Task goal:
Return only that part of the material below which starts with the line containing "School Trips (220, 124)" and goes on through the line containing "Una proposta di guerra (1087, 1608)", restated exactly.

Data in this exercise:
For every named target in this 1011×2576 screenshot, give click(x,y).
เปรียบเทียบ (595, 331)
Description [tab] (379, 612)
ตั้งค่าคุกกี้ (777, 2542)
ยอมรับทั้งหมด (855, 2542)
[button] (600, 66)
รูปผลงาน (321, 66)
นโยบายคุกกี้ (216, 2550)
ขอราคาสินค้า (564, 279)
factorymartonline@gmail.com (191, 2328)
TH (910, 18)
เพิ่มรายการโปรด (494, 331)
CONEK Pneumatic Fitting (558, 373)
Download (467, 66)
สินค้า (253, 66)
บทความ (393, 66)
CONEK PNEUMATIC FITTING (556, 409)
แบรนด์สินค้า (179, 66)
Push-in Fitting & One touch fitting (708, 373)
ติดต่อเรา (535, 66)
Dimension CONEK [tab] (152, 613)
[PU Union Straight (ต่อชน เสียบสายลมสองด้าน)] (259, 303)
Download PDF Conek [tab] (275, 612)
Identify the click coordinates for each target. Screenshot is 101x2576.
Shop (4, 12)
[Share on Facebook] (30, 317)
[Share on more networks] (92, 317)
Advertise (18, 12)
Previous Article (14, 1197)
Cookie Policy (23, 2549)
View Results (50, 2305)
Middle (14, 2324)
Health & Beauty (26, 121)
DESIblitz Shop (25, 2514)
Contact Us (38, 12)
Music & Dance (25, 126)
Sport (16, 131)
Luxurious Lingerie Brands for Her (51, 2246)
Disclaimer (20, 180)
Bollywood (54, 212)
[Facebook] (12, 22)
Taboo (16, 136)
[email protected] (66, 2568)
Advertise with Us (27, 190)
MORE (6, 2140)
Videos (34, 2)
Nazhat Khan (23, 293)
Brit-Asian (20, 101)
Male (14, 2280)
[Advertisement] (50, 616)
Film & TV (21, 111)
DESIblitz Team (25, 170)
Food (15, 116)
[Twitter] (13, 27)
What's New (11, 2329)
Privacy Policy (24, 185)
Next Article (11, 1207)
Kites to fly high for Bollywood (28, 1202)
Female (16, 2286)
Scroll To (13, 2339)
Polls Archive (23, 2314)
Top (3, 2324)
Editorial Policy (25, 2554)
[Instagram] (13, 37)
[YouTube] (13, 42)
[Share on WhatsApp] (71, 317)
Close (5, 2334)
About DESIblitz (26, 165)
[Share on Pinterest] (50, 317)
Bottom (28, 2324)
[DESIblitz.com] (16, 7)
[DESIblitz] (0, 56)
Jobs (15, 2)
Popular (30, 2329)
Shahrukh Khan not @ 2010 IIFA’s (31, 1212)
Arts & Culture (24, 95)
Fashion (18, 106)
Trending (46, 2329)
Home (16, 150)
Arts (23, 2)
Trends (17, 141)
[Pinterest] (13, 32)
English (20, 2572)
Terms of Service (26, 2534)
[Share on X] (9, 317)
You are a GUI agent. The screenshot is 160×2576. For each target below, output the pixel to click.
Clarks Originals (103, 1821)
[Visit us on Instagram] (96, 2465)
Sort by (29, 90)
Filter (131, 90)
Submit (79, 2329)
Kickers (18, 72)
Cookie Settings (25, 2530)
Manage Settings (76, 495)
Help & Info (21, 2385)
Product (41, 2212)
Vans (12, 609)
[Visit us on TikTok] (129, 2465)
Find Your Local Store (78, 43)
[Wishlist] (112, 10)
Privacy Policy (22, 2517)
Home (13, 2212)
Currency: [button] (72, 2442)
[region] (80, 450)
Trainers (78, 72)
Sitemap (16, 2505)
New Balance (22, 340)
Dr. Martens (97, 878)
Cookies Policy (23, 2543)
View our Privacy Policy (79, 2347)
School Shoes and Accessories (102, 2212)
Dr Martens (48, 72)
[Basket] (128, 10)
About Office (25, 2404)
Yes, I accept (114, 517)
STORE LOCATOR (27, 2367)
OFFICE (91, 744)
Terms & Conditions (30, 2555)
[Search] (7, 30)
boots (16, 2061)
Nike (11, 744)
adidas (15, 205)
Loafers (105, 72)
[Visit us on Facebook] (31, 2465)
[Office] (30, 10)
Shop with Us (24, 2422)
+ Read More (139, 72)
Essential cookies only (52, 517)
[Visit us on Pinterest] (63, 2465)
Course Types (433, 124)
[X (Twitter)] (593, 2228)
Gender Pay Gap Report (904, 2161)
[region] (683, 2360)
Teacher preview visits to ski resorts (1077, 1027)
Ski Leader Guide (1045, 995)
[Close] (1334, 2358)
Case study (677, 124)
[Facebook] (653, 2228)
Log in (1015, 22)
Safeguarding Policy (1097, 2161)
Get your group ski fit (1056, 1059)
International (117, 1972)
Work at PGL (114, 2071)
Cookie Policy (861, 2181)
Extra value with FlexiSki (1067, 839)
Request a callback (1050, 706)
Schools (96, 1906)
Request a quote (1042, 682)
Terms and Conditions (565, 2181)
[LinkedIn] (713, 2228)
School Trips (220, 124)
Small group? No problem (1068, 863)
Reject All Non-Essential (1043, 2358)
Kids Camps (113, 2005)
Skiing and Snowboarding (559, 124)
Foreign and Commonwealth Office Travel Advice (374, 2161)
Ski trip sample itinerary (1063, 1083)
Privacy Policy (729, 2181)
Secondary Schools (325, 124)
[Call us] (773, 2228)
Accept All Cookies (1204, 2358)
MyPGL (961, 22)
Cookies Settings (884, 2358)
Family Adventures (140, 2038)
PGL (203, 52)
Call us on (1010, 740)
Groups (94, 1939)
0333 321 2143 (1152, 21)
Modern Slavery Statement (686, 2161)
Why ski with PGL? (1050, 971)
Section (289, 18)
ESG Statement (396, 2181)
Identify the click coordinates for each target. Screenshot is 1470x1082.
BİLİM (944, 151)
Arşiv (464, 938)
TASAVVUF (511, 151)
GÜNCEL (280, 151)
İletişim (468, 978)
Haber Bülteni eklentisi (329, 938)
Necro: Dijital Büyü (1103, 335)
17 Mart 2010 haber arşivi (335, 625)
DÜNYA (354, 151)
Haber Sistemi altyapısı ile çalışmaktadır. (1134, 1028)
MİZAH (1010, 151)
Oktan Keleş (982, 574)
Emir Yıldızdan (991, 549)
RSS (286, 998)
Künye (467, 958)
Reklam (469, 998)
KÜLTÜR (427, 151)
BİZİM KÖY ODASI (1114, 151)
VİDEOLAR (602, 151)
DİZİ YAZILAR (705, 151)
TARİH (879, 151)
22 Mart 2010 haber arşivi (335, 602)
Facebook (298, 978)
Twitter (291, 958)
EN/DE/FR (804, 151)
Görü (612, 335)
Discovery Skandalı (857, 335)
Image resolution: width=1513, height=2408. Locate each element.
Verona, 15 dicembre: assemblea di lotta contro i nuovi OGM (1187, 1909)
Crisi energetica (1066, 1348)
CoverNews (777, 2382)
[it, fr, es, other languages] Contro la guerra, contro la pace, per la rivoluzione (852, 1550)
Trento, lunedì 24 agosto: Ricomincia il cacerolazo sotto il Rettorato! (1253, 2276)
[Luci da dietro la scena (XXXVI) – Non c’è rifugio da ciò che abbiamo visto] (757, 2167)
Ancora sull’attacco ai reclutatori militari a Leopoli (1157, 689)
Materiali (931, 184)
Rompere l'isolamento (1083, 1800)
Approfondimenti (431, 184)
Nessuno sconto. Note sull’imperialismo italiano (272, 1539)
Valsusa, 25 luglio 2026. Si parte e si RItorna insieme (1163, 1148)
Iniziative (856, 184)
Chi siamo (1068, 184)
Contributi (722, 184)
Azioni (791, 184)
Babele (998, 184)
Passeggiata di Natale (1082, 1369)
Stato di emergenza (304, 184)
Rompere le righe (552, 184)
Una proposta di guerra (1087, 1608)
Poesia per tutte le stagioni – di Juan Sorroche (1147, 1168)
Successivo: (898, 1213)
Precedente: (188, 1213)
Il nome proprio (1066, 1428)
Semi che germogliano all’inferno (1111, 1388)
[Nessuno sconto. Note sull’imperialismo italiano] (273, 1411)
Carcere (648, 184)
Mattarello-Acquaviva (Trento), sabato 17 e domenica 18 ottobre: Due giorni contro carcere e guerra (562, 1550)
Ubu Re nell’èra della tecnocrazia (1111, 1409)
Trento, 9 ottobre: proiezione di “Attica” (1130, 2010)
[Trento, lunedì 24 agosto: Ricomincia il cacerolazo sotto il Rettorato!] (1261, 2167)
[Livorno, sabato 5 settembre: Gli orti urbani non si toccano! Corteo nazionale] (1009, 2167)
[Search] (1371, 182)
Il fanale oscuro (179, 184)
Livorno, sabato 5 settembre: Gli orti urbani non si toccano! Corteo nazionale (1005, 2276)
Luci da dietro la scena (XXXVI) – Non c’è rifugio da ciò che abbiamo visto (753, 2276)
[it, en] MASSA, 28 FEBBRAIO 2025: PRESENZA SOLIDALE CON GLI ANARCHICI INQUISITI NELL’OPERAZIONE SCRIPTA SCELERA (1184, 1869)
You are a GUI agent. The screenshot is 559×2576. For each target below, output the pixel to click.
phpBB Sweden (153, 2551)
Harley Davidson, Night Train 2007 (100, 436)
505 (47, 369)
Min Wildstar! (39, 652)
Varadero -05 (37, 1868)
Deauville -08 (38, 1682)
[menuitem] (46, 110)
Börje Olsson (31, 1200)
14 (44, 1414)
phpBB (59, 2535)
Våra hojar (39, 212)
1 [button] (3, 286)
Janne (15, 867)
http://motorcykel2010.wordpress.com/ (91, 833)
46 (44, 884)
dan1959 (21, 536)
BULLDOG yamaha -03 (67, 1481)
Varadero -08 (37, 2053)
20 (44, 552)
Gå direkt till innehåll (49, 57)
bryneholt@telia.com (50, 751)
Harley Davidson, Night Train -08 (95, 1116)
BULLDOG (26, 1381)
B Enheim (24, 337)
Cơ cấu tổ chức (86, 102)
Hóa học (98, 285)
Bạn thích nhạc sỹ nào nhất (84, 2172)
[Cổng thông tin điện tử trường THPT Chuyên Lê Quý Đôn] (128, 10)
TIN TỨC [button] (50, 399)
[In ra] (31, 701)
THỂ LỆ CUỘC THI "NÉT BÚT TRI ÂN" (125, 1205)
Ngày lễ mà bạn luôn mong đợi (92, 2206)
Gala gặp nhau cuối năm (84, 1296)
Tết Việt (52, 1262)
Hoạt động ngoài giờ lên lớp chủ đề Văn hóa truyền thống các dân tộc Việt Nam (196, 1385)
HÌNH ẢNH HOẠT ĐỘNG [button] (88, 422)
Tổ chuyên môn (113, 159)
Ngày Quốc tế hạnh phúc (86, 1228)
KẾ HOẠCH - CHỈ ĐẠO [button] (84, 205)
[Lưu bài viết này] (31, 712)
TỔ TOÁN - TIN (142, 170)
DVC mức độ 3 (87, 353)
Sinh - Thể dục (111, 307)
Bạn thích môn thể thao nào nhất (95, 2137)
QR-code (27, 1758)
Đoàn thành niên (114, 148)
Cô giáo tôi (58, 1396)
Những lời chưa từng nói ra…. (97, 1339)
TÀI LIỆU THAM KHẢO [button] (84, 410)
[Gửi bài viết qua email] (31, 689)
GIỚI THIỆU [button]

Finished exercise:
School Trips (220, 124)
Small group? No problem (1068, 863)
Reject All Non-Essential (1043, 2358)
Kids Camps (113, 2005)
Skiing and Snowboarding (559, 124)
Foreign and Commonwealth Office Travel Advice (374, 2161)
Ski trip sample itinerary (1063, 1083)
Privacy Policy (729, 2181)
Secondary Schools (325, 124)
[Call us] (773, 2228)
Accept All Cookies (1204, 2358)
MyPGL (961, 22)
Cookies Settings (884, 2358)
Family Adventures (140, 2038)
PGL (203, 52)
Call us on (1010, 740)
Groups (94, 1939)
0333 321 2143 (1152, 21)
Modern Slavery Statement (686, 2161)
Why ski with PGL? (1050, 971)
Section (289, 18)
ESG Statement (396, 2181)
Identify the click coordinates for each target. Screenshot is 1470x1082.
BİLİM (944, 151)
Arşiv (464, 938)
TASAVVUF (511, 151)
GÜNCEL (280, 151)
İletişim (468, 978)
Haber Bülteni eklentisi (329, 938)
Necro: Dijital Büyü (1103, 335)
17 Mart 2010 haber arşivi (335, 625)
DÜNYA (354, 151)
Haber Sistemi altyapısı ile çalışmaktadır. (1134, 1028)
MİZAH (1010, 151)
Oktan Keleş (982, 574)
Emir Yıldızdan (991, 549)
RSS (286, 998)
Künye (467, 958)
Reklam (469, 998)
KÜLTÜR (427, 151)
BİZİM KÖY ODASI (1114, 151)
VİDEOLAR (602, 151)
DİZİ YAZILAR (705, 151)
TARİH (879, 151)
22 Mart 2010 haber arşivi (335, 602)
Facebook (298, 978)
Twitter (291, 958)
EN/DE/FR (804, 151)
Görü (612, 335)
Discovery Skandalı (857, 335)
Image resolution: width=1513, height=2408. Locate each element.
Verona, 15 dicembre: assemblea di lotta contro i nuovi OGM (1187, 1909)
Crisi energetica (1066, 1348)
CoverNews (777, 2382)
[it, fr, es, other languages] Contro la guerra, contro la pace, per la rivoluzione (852, 1550)
Trento, lunedì 24 agosto: Ricomincia il cacerolazo sotto il Rettorato! (1253, 2276)
[Luci da dietro la scena (XXXVI) – Non c’è rifugio da ciò che abbiamo visto] (757, 2167)
Ancora sull’attacco ai reclutatori militari a Leopoli (1157, 689)
Materiali (931, 184)
Rompere l'isolamento (1083, 1800)
Approfondimenti (431, 184)
Nessuno sconto. Note sull’imperialismo italiano (272, 1539)
Valsusa, 25 luglio 2026. Si parte e si RItorna insieme (1163, 1148)
Iniziative (856, 184)
Chi siamo (1068, 184)
Contributi (722, 184)
Azioni (791, 184)
Babele (998, 184)
Passeggiata di Natale (1082, 1369)
Stato di emergenza (304, 184)
Rompere le righe (552, 184)
Una proposta di guerra (1087, 1608)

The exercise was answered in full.